27 janvier 2013

VERTICAL

J’ai pris mon verre et je me suis mis à regarder le ciel, seul au bord de cette fenêtre mal éclairée. Il était tard, peut-être pas, on y voyait vraiment rien mais j’essayais de peindre la nuit avec mes yeux. J’avais passé la soirée à dire des trucs surement inintéressants, à parler de moi, à être sérieux, à prendre un air grave et concentré comme si j’étais venu pour un entretien d’embauche.
A dire de la merde, à mettre dans mon nez dans mon propre caca en en redemandant encore. A m’éloigner.

Je me sentais globalement humilié comme souvent et je ne savais pas trop quoi faire, comme toujours.

Un peu gêné, je faisais semblant de ne pas voir qu’on était cinq et que quatre étaient en train de se tripoter dans mon dos. Dont deux qui n’auraient pas dû. Quel naïf. Quelle tristesse. Ils me peinaient et même temps m’intéressaient. Je les méprisais tout autant que je les enviais. J’aurais voulu être comme eux, désirés, haïs, aimés, pouvoir transgresser ce sentiment avec quelqu’un qui en aurait fait de même. Ça m’aurait excité, ça m’aurait donné la sensation d’aller au-delà, de braver l’interdit, de faire des doigts à tous ces coincés du cul, de vivre.

J’en aurais été bien incapable.

J’avais mélangé, tout ce que j’avais eu sous la main, je ne me rendais pas compte que c’était aussi le cas dans mon crâne et que je ne tarderais pas à m’accrocher définitivement aux murs. Je commençais à avoir des visions de catch américain vu sur une mauvaise chaine de la TNT et là je me suis vraiment vu partir. J’ai passé ma main glacée sur mon frond, je me suis enfoncé le doigt dans l’œil, j’ai plié les jambes sous la douleur avant de me taper la tête contre mes genoux. J’aurais pu me sectionner une artère qu’on ne s’en serait pas aperçu.

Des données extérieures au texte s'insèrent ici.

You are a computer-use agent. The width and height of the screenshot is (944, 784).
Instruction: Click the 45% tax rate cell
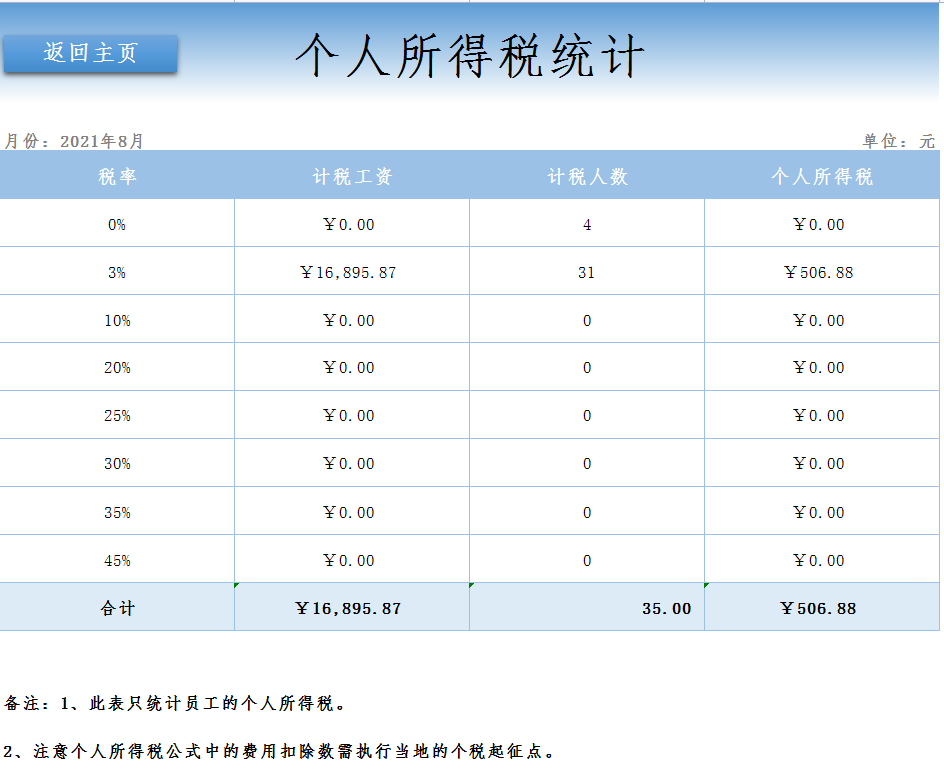click(x=116, y=559)
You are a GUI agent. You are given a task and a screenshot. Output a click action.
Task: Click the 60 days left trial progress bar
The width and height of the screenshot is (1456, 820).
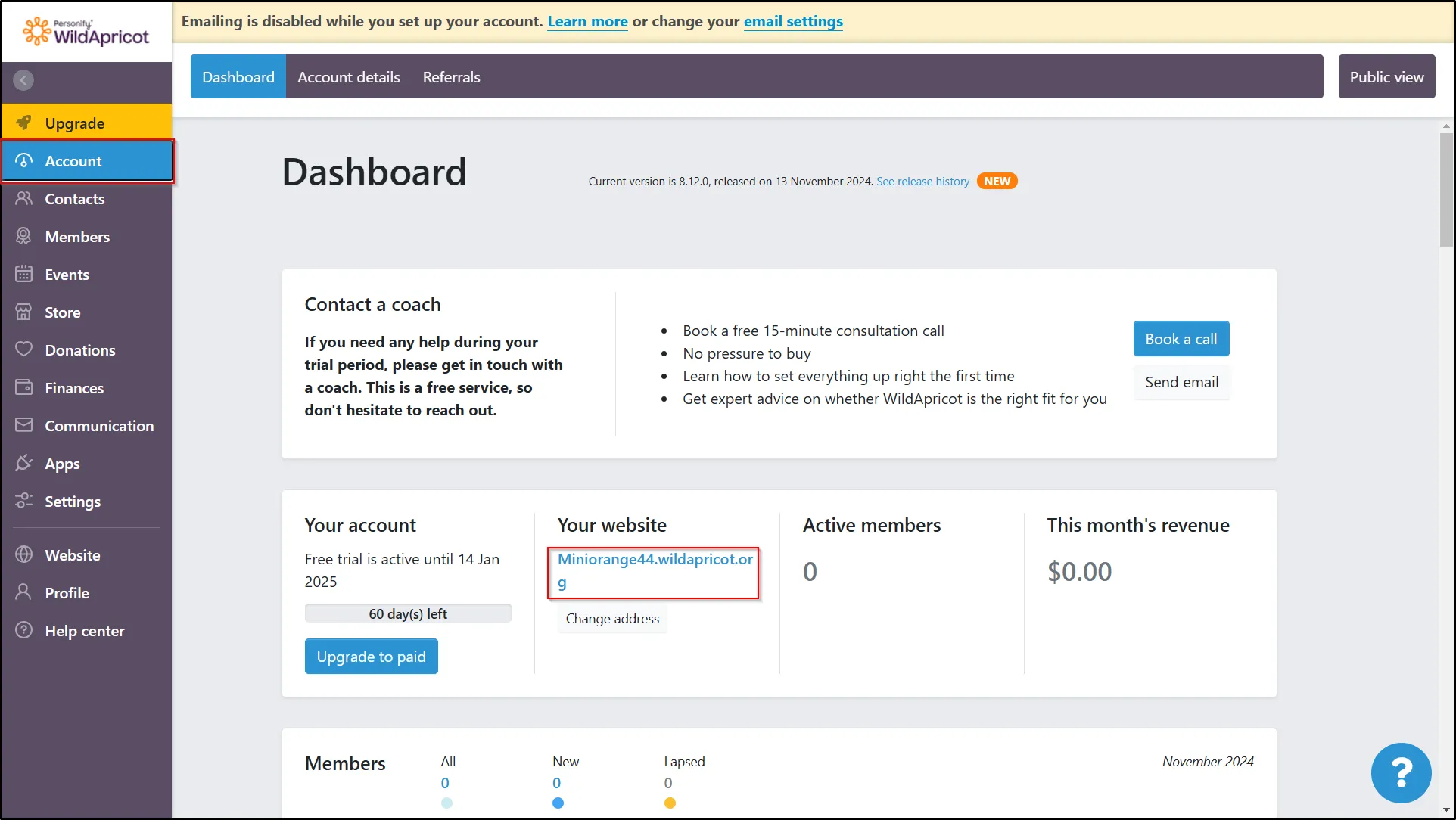tap(408, 613)
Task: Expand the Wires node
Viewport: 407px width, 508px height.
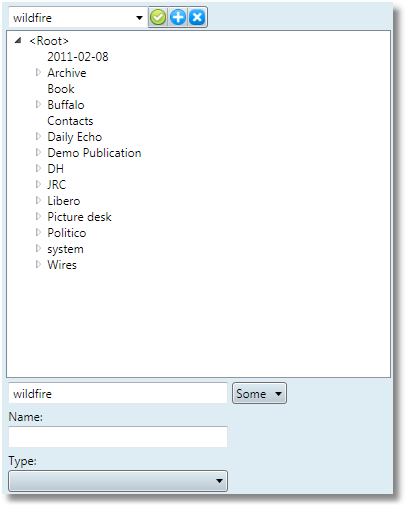Action: (38, 264)
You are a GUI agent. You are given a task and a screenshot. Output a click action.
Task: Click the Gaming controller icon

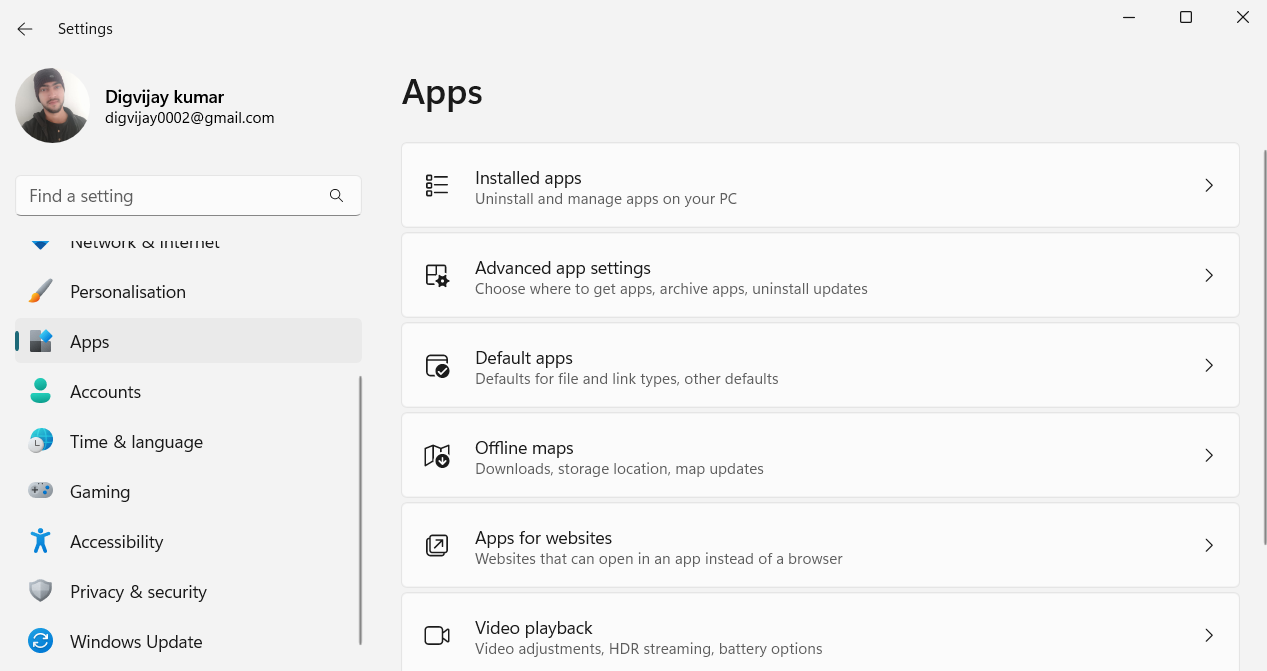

Finalement j’ai trainé ma veste, pris quelques photos, me suis dirigé vers la porte avant de me retourner pour bien enregistrer la scène devant moi. Je me suis dit que je resterais éternellement spectateur puis je suis parti.
La cage d’escalier, comme la nuit, était étrangement silencieuse, on aurait dit que quelqu’un avait oublié de brancher le son quelque part. Ça m’a donné le cafard.

Je suis rentré. Quelqu’un dormait déjà et je l’ai laissée m’insulter pour qu’elle me fasse de la place. J’aurais aimé lui vomir dessus mais ça n'aurait pas eu plus d'effet qu'un texte lu et oublié le lendemain.